One of her passions, she said, is serving on Red Wing Community Education Advisory Council.
"The mission of lifelong learning fits in well with journalism and educating and informing readers," she said.
Presenters noted that Jacobson is the first female editor of the Red Wing Republican Eagle.
"The fact I don't define myself that way - and don't have to do so - is a testament to the women who paved the way here for me both here in Red Wing and around the world," she said after the meeting.
Donkers also represents a "first." She was the first woman director for Northwest/Norwest Bank, the predecessor to Wells Fargo in Red Wing.
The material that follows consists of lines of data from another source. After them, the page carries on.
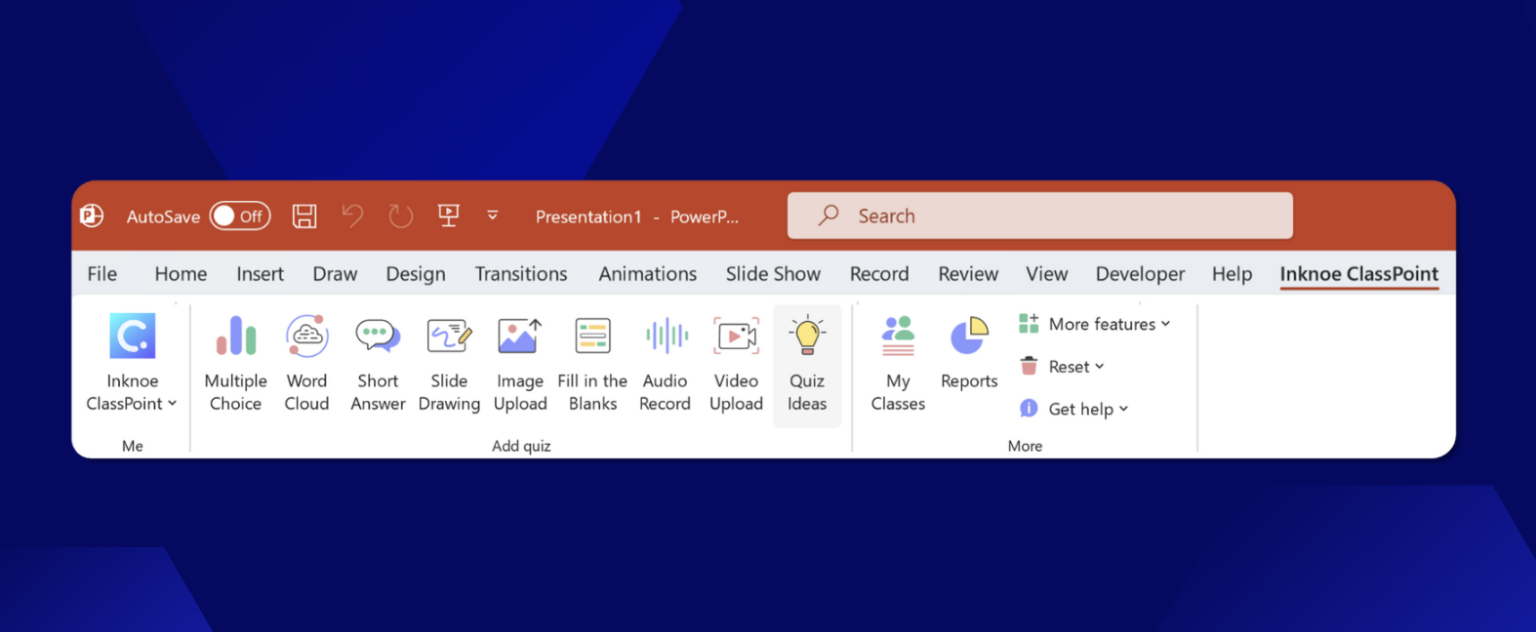This screenshot has width=1536, height=632.
Task: Open the Slide Show tab
Action: [773, 273]
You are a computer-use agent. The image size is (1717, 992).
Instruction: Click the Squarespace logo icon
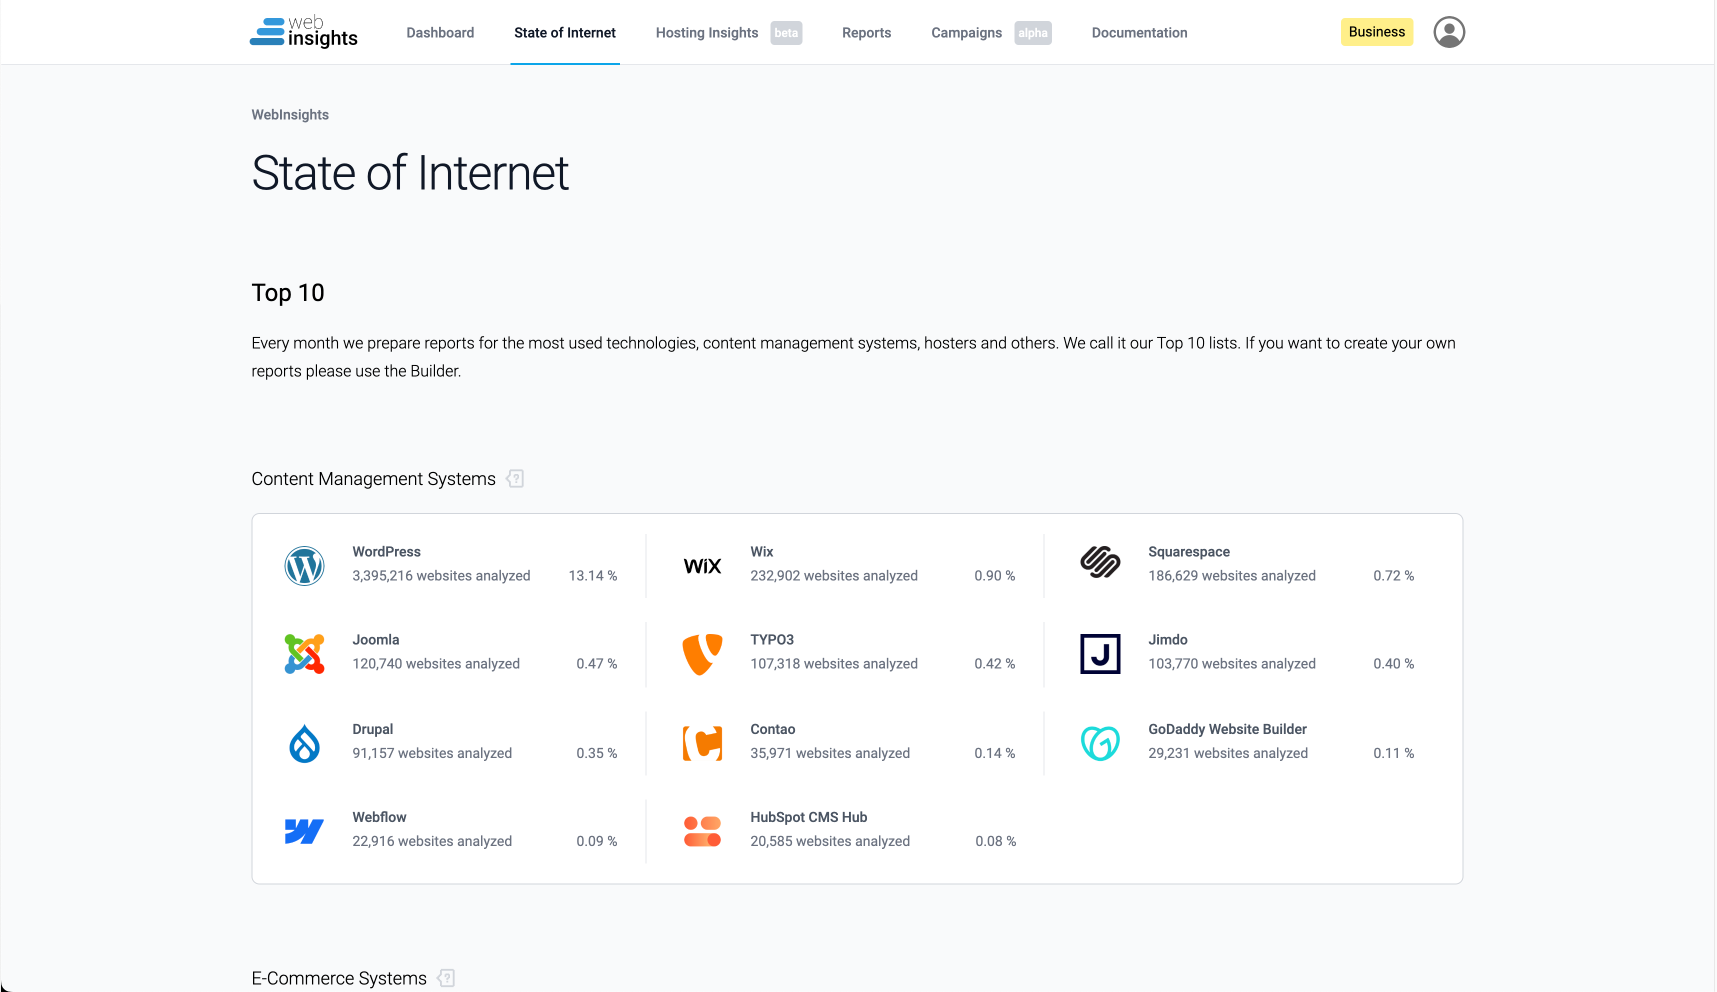point(1100,563)
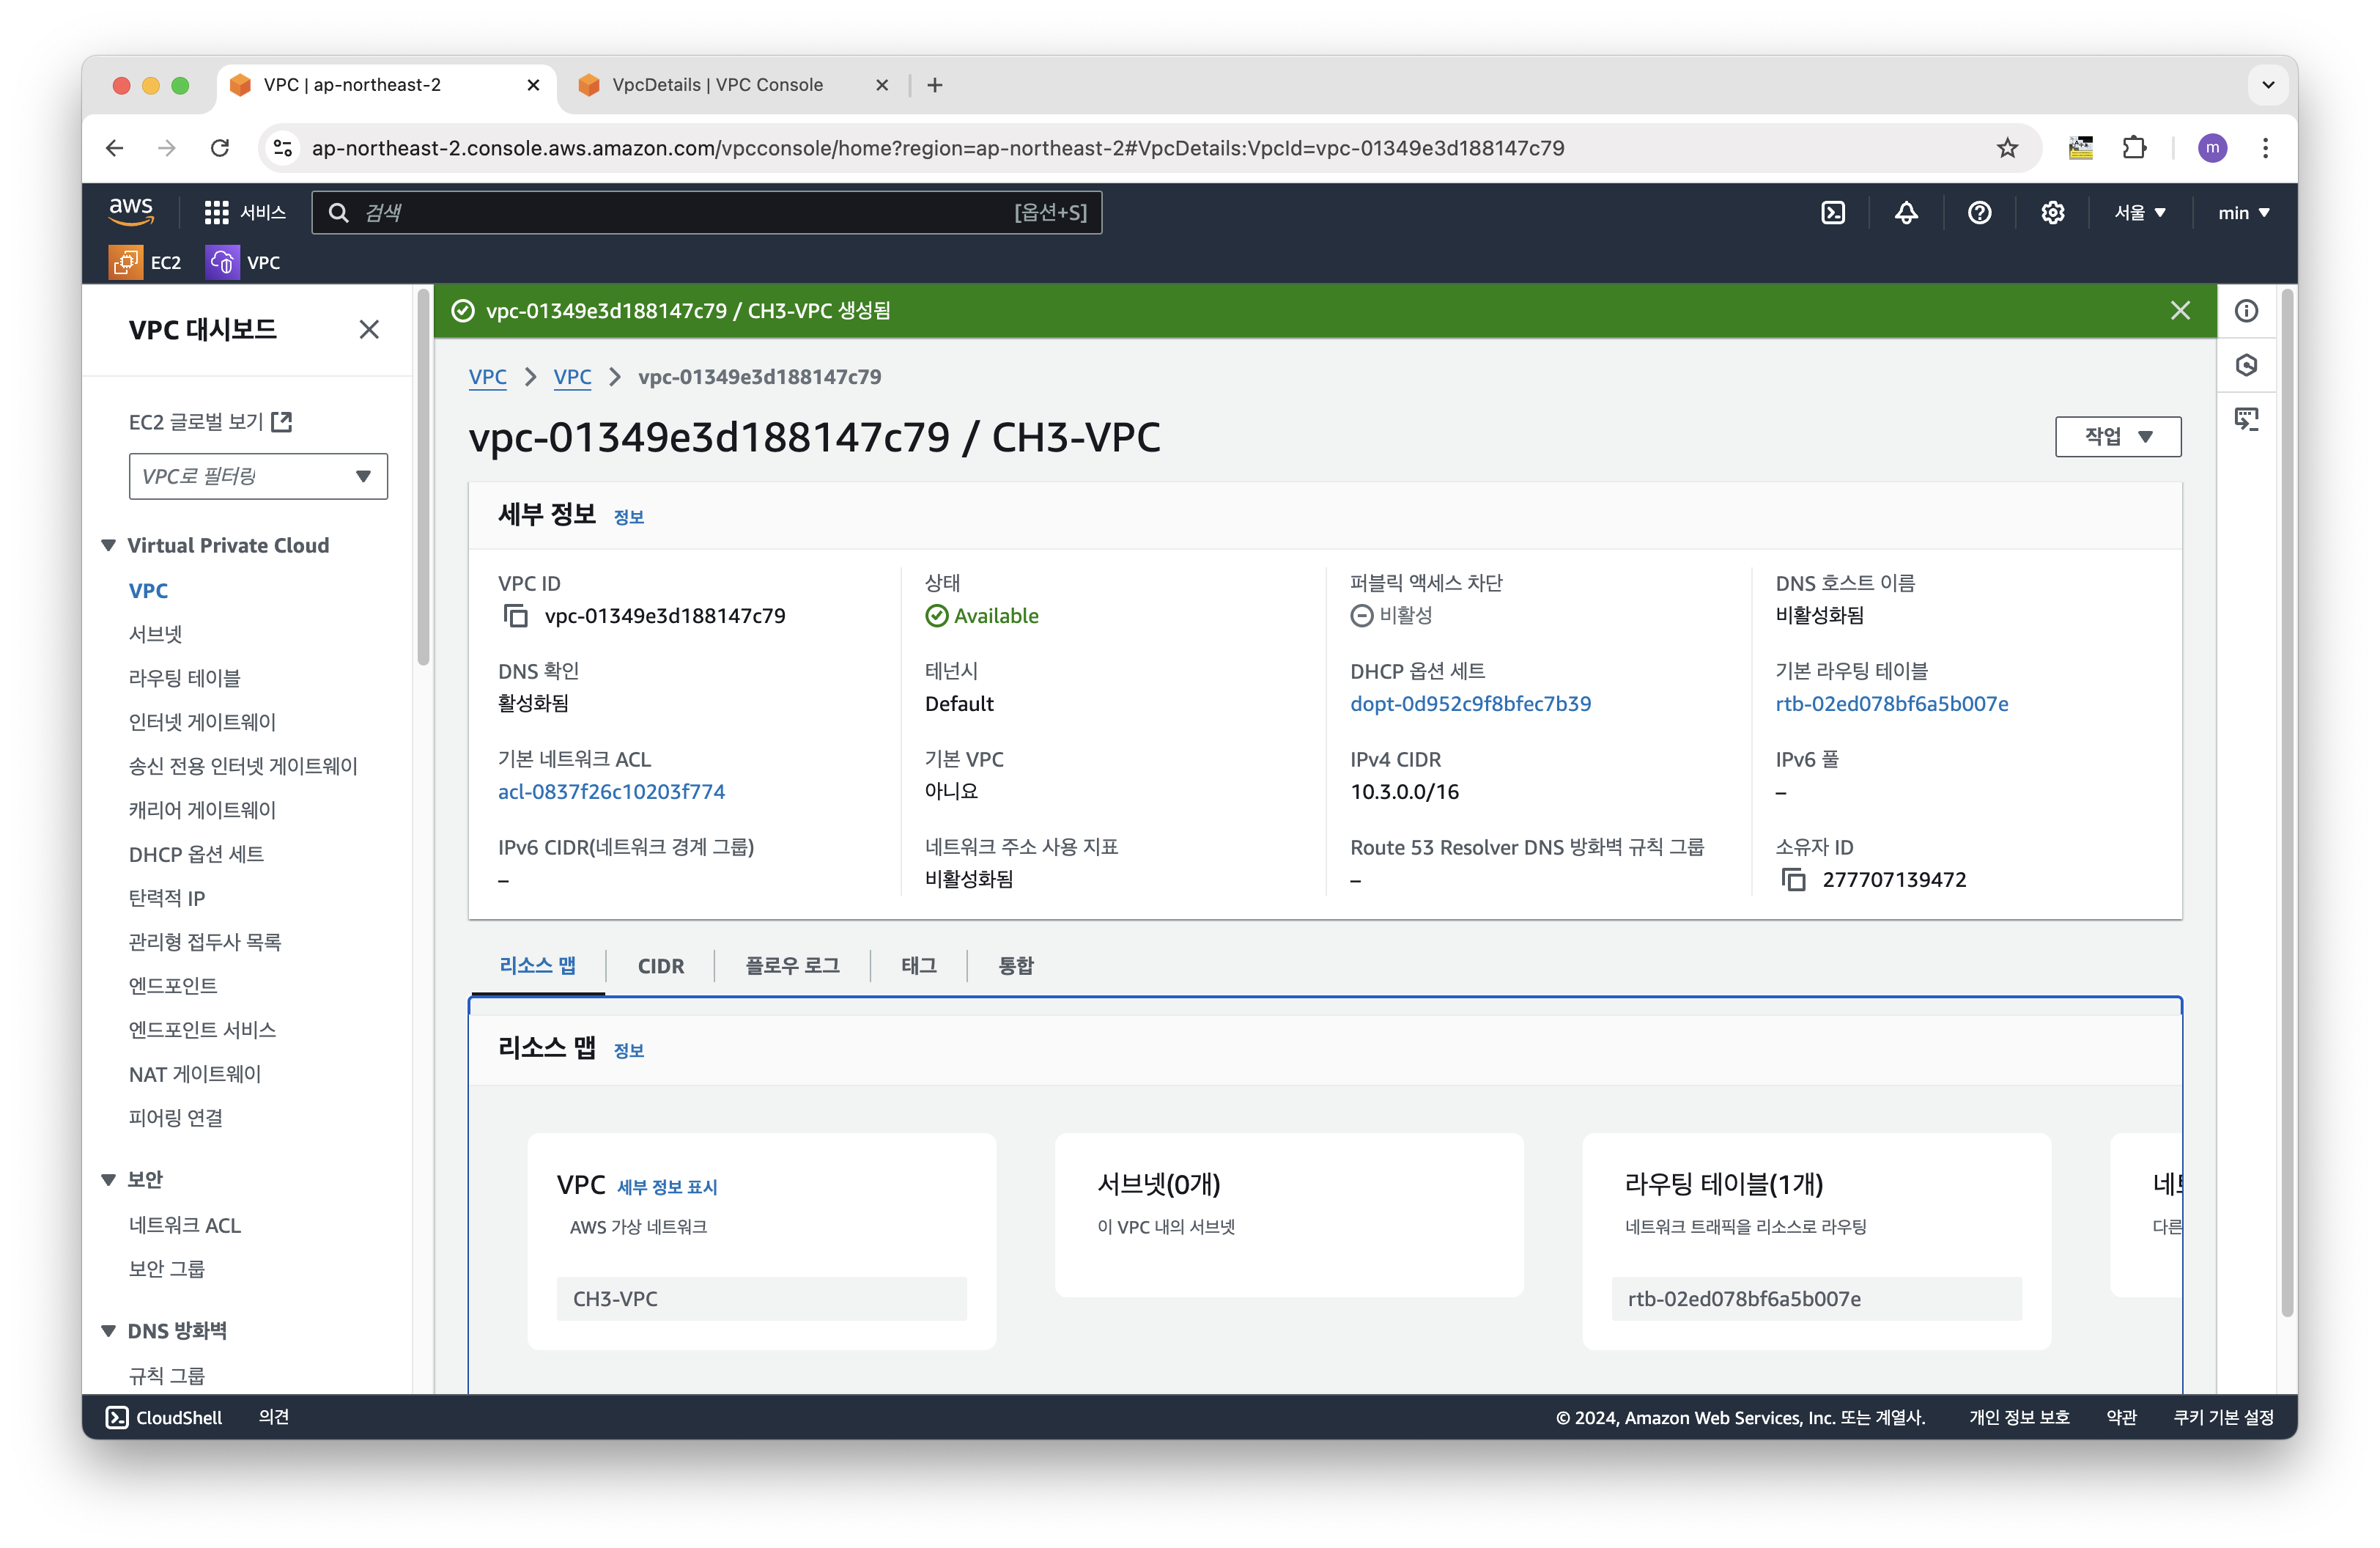Switch to the CIDR tab
The image size is (2380, 1548).
pyautogui.click(x=660, y=966)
The board was looking for diversity at the time, so she joined a farmer and a host of businessmen.
"Here's my gold watch," she said, slipping it off her wrist and waving it to the delight of Women's Network.
She credited her parents with thinking and talking about education all the time - not just in the classroom but in everyday life. That drive led her to run for Red Wing School Board, serving three terms starting in 1974, and earlier completing bachelor's and master's degrees.
"Friends asked my parents, 'Why is Jane going to college? She graduated from high school. What more can she learn?'" said Donkers, eliciting gasps, hoots and rueful knowing smiles.
Her parents sent all five children to college, which was almost unheard of in the 1940s for farm families, she recalled. She chose Iowa State, and there her interest in civil involvement bloomed.
"My memorable moment was when I was student host to Eleanor Roosevelt for one day," Donkers said.
"The future belongs to those who believe in the sweetness of dreams," Donkers said, quoting Roosevelt. "I've had a lot of dreams here in Red Wing."